Auch die Osterfeiertage fallen in den Zeitraum meines Praktikums. Doch anders als 2020 sitze ich in diesem Jahr nicht bei Kaffee, Kuchen und Diskussion über das neuartige Virus aus Wuhan am elterlichen Küchentisch. Im Krankenhaus sehe ich, wie die Pandemie das Gesundheitssystem herausfordert. Sämtliche Prozesse, von der Müllentsorgung über die Reinigung bis zur Pflege erfordern ein Plus an Zeit, Mühe und Material. Auch auf der Station, auf der ich tätig bin, werden COVID-Patienten behandelt. Die unmittelbare Konfrontation mit den Langzeitfolgen oder dem Tod der Patienten durch das Corona-Virus fühlt sich anders an, als wenn in den 20-Uhr-Nachrichten über die steigende 7-Tage-Inzidenz berichtet wird. Plötzlich sehe ich die Menschen hinter den Zahlen und nehme teil an deren tragischen Geschichten. Neben dem Willen mitanzupacken, zu helfen, ist da die Angst Familie, Freunde, Fremde anzustecken, selbst zu erkranken. Die wird wohl bleiben, in dem Beruf.
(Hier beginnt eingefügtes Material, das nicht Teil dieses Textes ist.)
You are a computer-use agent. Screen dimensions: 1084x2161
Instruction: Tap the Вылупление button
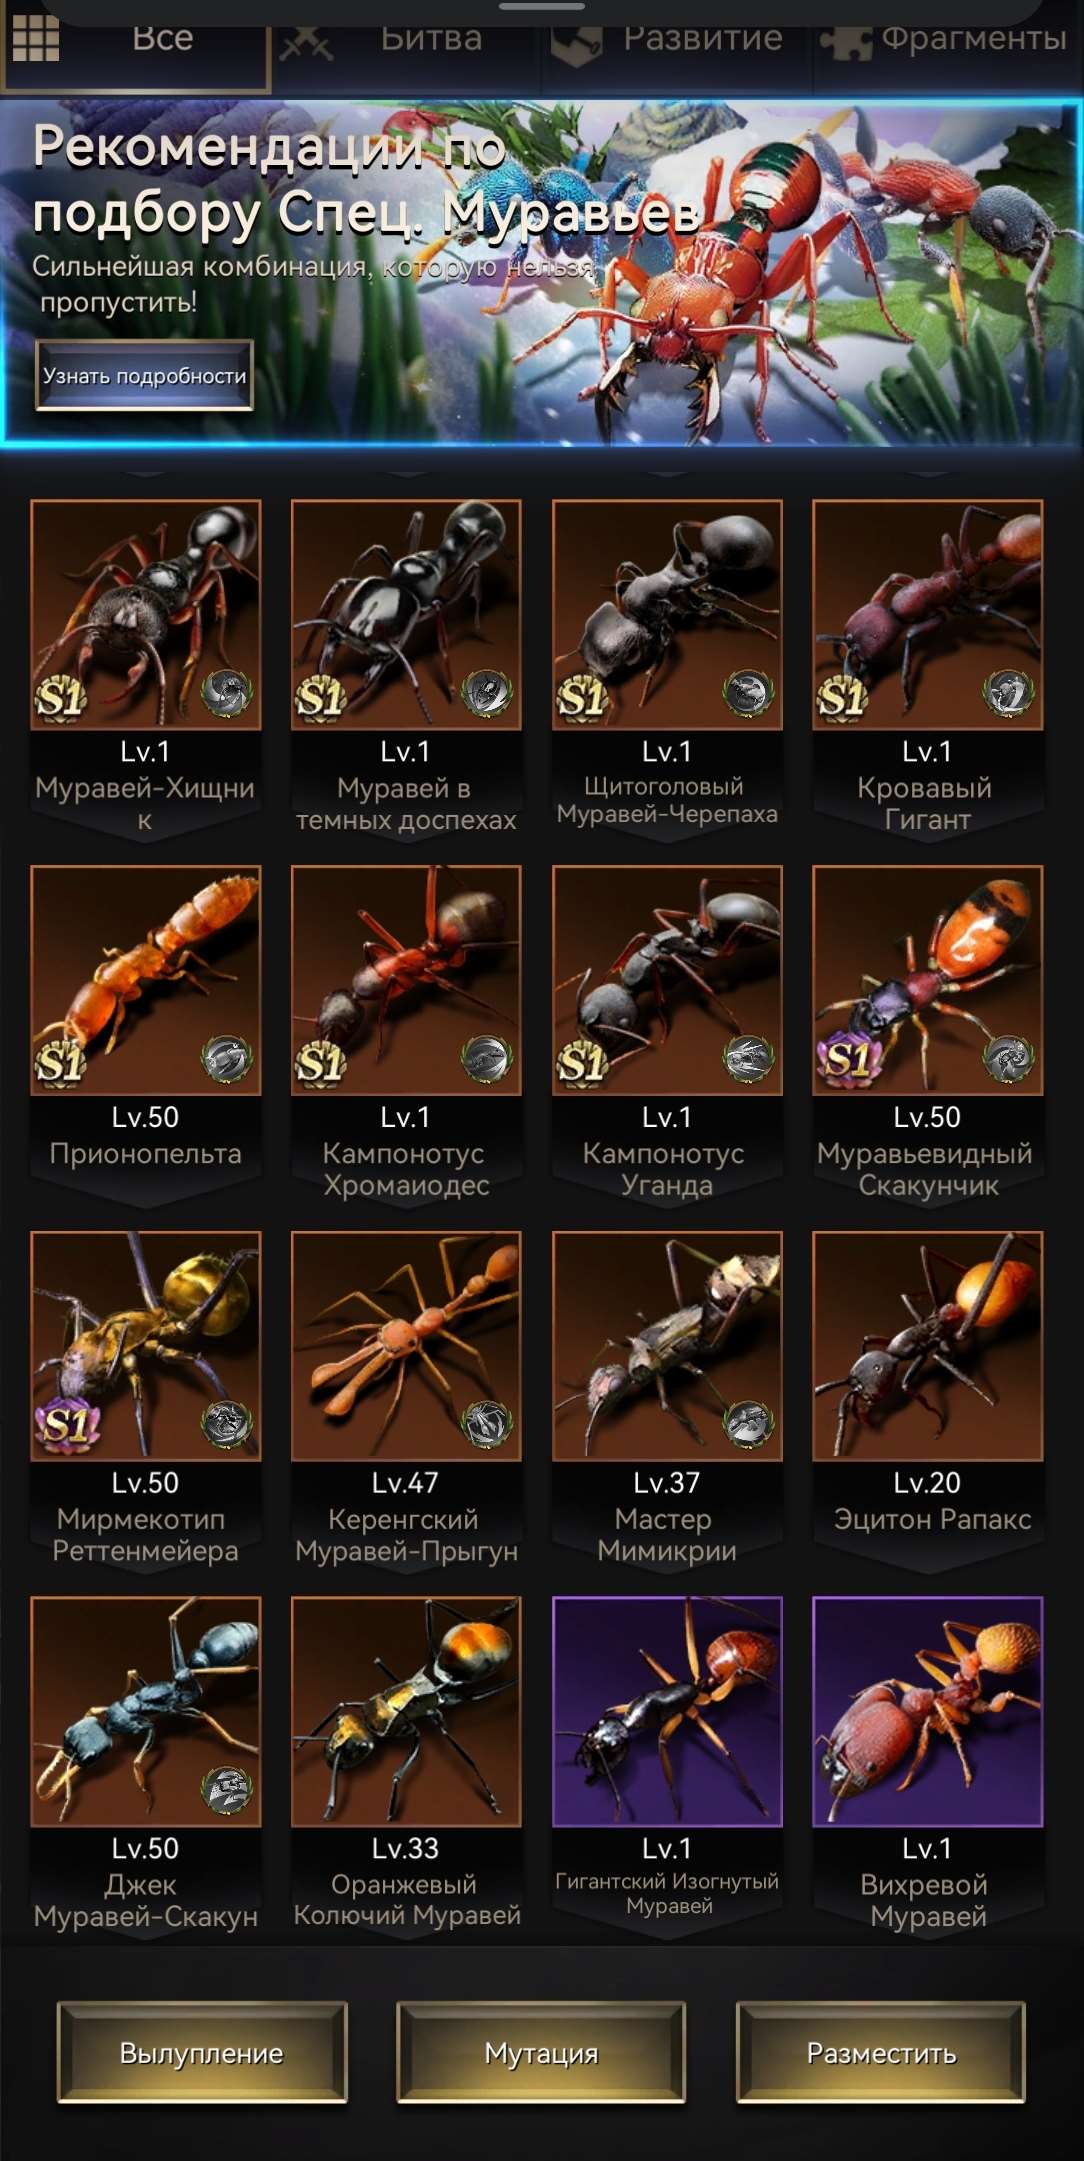202,2053
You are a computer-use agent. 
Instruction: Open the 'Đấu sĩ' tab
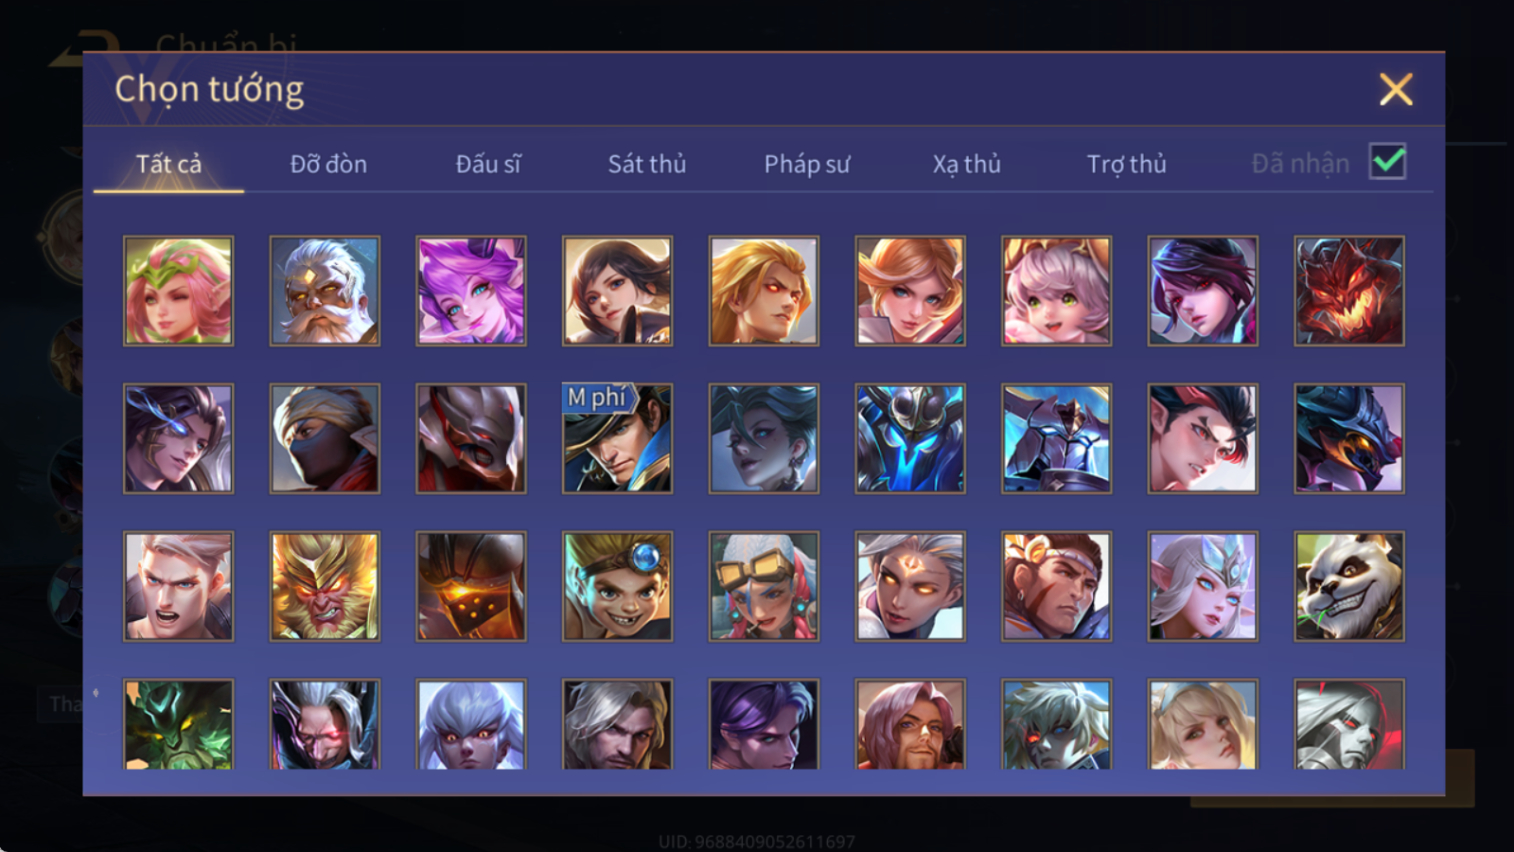click(488, 164)
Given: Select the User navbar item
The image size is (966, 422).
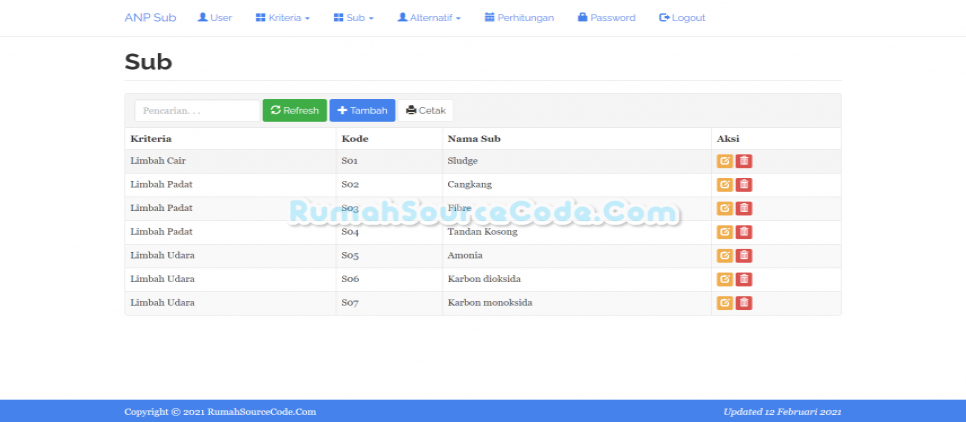Looking at the screenshot, I should point(215,18).
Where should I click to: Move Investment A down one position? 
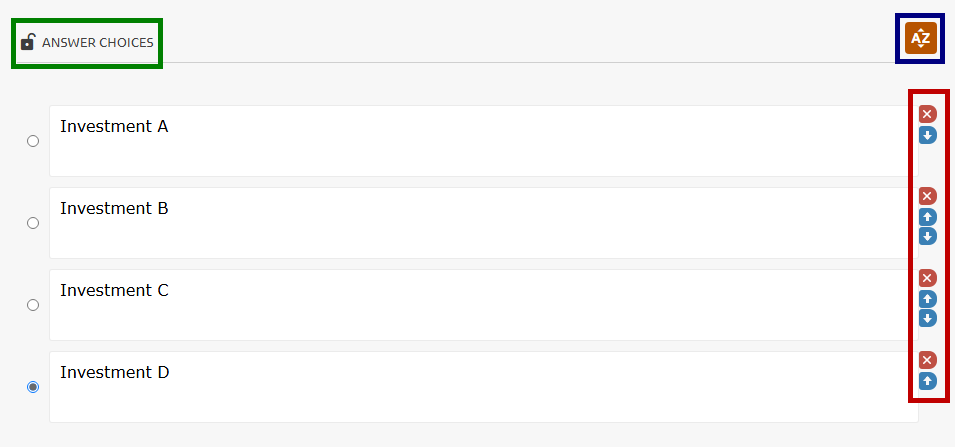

Gegen Ende des Praktikums kann ich sagen, das Ziel, das ich laut der ärztlichen Approbationsordnung im Pflegepraktikum erreichen soll, kann ich wohl doppelt und dreifach abharken. Paragraf 6, Absatz 1 zufolge sollte ich als Medizinstudentin im Rahmen des Pflegepraktikums in den Betrieb und die Organisation des Krankenhauses sowie den Stationsalltag eingeführt werden. Eine Zielsetzung, zu deren Erreichen es, wie ich finde, keiner 90 Tage als unterqualifizierte Hilfskraft bedarf. Dank einiger Pflegekräfte, PJler*innen und Ärzt*innen, die immer bereit waren, zu erklären, mich viel selbst haben ausprobieren lassen, konnte ich jedoch viel mehr mitnehmen! Fast wichtiger ist für mich jedoch, dass das Praktikum Praxisbezug in der doch recht theoretischen Vorklinik-Zeit schafft und Motivation für das kommende Semester spendet!